6投稿日: 2014.06.11チルドレン
伊坂幸太郎
講談社文庫
爽快!連作短編集
5編からなる短編集です。が、全部つながってます。時系列もバラバラですが、違和感なくあっさり読めてしまいます。 主人公である陣内みたいなのが近くにいたら・・・こんな子供はイヤだけど、こんな大人は魅力的かも。 魅力的なのは主人公だけでなく、すべての登場人物が個性豊かで魅力的です。まさに伊坂幸太郎ワールドです。独特の文体ですが、堅苦しくもなく、軽すぎるでもなく、とても軽快で読みやすく、楽しい物語でした。
6投稿日: 2014.06.05本日は大安なり
辻村深月
角川文庫
目のつけどころが◎
大安吉日、結婚式当日の人気結婚式場でのおはなし。 プランナー、双子姉妹、プランナーを困らせるクレーマー、新婦に重大な事実を伝えられずに披露宴当日を迎えた新郎・・・皆複雑な事情を抱えていて、それぞれが同時進行で進んでいきます。よくもまぁ、面倒臭い人を集めたなぁと感心するほど、一癖も二癖もある人達です(笑) ウェディングプランナーという仕事をものすごく丁寧に取材されているなぁと感心させられましたし、様々な出来事の伏線の張り方が相変わらず上手いし、とても楽しく読むことができました。お薦めです!! 過去の辻村作品とも微妙にリンクしているので、他の作品を思いだしながら楽しめます。そろそろ辻村作品のリンクのまとめがないとフォローしきれなくなってきた・・・
6投稿日: 2014.05.22誰もいない夜に咲く
桜木紫乃
角川文庫
読み応えのある短編集
非常に読み応えのある七編の短編集です。 どれも重いお話ですが、最後に開放されるという内容でした。 決して明るく楽しいおはなしではありませんが、ジメジメした内容でもなく、最後にちょっと光が差すようなそんな物語なので、読了感は悪くありません。 好感がもてるのはすべての登場人物が絶望しているわけではなく、大成功したわけでもなく、ちょっとした小さな出来事なんだけど、そういうことが大切なんだなぁと感じさせてくれる繊細な描写と構成が気持ちよい作品でした。 直木賞を受賞され、はじめて知った作家さんさんの初読みでしたが、非常に楽しめました。他の作品も読んでみたくなりました。
4投稿日: 2014.05.09怪物
福田和代
集英社文庫
堕ちていく恐怖
文体は女性作家らしくやわらかい感じで読みやすいのですが、内容は怖いです。 ごみ処理施設の研究所員の話がありますが、とても細かい描写だったので気になって調べたら、工学部出身の作者さんだったんですね。描写は細かいですが素人には??ということはなく、物語の中でとても重要な事柄を簡潔にわかりやすく表現されいます。 人間はこうも簡単に悪魔に魂を売れるものなんでしょうか?善 vs 悪 それぞれの怪物が闘い悪が勝つというなんとも後味の悪い終わり方ですが、テンポよく読むことができました。 内容が内容だけに評価が真っ二つにわれそうな作品だと思います。

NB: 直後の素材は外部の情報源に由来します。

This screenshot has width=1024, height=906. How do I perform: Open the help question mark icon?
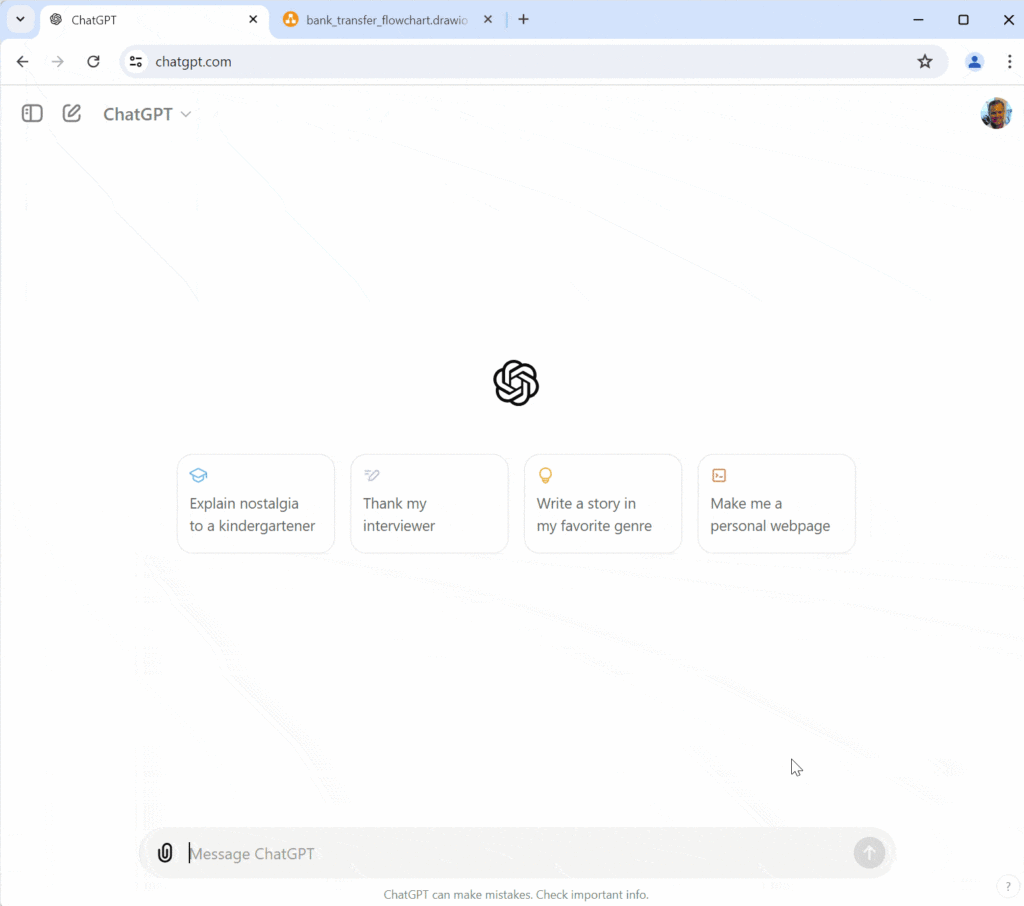point(1008,886)
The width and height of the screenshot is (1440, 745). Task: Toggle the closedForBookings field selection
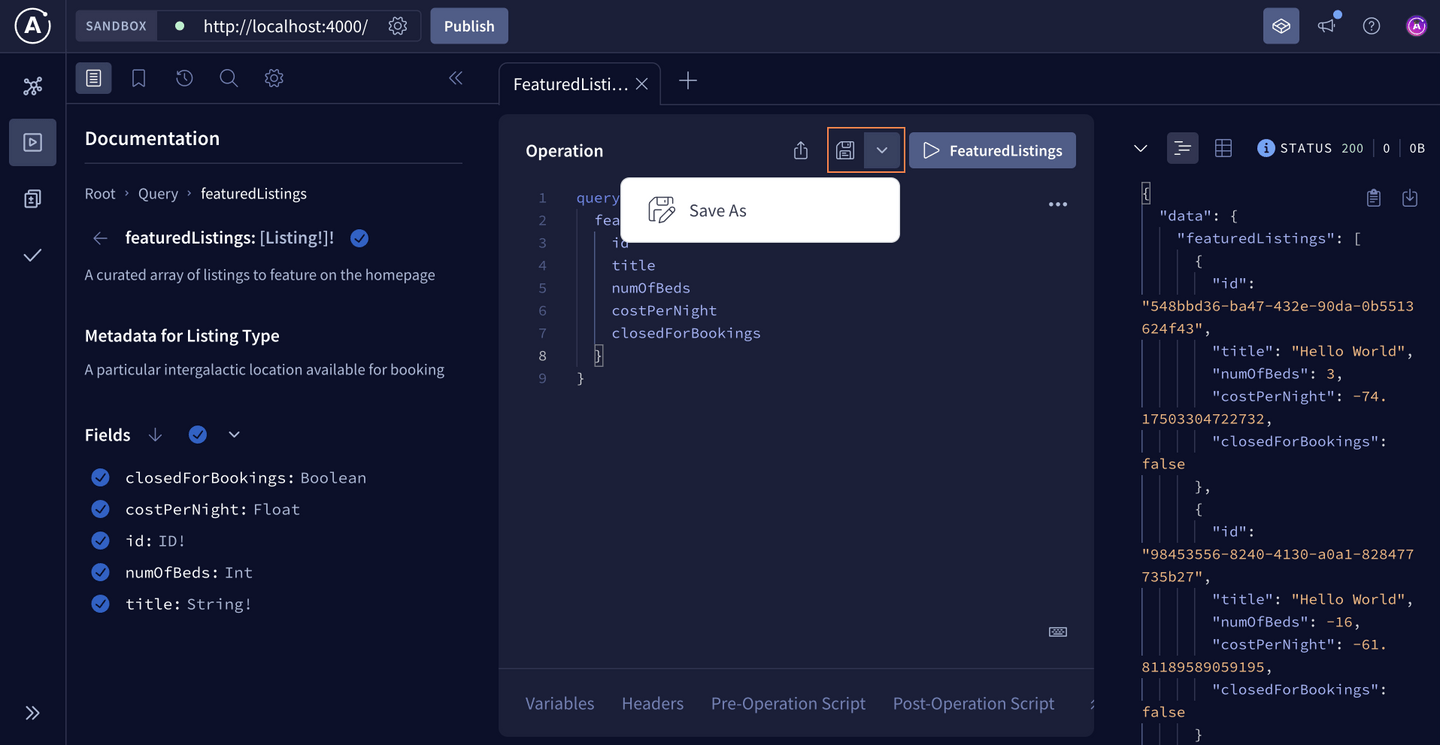click(100, 477)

1投稿日: 2014.04.15思い出のとき修理します2 明日を動かす歯車
谷瑞恵
集英社文庫
あたたかい物語
タイトル通り「思い出のとき修理します」の続編です。 時計師の秀司さんと明里さんのほんわかとした雰囲気と、そこに怪しい(?)お友達の太一くんが何とも言えずいいタイミングでからんできます。時間がゆっくり流れていくので、とても穏やかな気持ちになれる作品です。 すれ違った想い、大切な人とのやり直したい過去などなど・・・少しの思い違いから掛け違えた時間を修復してくれる素敵な時計屋さんがあったらいいなぁ。
4投稿日: 2014.04.06探偵はバーにいる
東直己
早川書房
痛快ハードボイルド
同タイトルで映画化されましたが本作が原本ではありません。ややこしいですが、これはシリーズ第1弾で、映画化されたのは第2弾。 時代設定がかなり古いので、そのあたりを理解してさえいればテンポよく、気持ちよく読めます。 大学の後輩が彼女探しを依頼するところから始まるお話はいつのまに殺人事件に発展して・・・というのが大筋です。 それにしてもお酒飲み過ぎでしょ(笑)
2投稿日: 2014.03.29震度0
横山秀夫
朝日新聞出版
はずれなし!
阪神淡路大震災が発生。時を同じくして刑務課長が失踪!しかもその刑務課長が本部長の秘密を握っていて、刑事部、刑務部、交通部、生活安全部…もろもろの幹部たちが情報戦を繰り広げ・・・警察内部は震度0なのに大揺れというおはなしです。 警察内部のドロドロとした人間関係をこれでもかというくらいに描いた作品です。 登場人物が多く、それぞれの立場、関係を把握するのに時間がかかりますが、そこが理解できればテンポよく進んでいくので、一気に読了「できました。 大震災時の描写は必要かな?とずっと疑問に感じていましたが、読み終わって納得です。こんな大災害の時でも自分が被災していなければ、人間は自分の利益やエゴを優先させるんだなぁと。「最低だ!」と憤りを感じましたが、これが自分だったらと置き換えて考えると、やはり同じなんだなと感じました。物語の舞台は警察ですが、どこにでも起こりそうな派閥争い、人間関係を描いたものです。でもやっぱり正しい人はいて、最後は正しい人が正しい方向に導いてくれます。 ちょっと疲れますがとても面白い作品でした。 横山秀夫作品にはずれはないですね。
3投稿日: 2014.03.22模倣の殺意
中町信
創元推理文庫
この帯は・・・
他の方も仰ってますが私も帯を見て購入した一人です。 よくわかんなかったなぁ。なんで突然こんな話になるの?て感じで。それがトリックだろって言われればそれまでですが、 無理がありすぎるような気がします。 途中、「本を閉じてトリックを見破ってみろ」みたいなことがかかれたページが出てくるのですが、これはやめて欲しい。 せっかく楽しくなってきたところで、こんなこと言われると読むのをやめたくなる。。。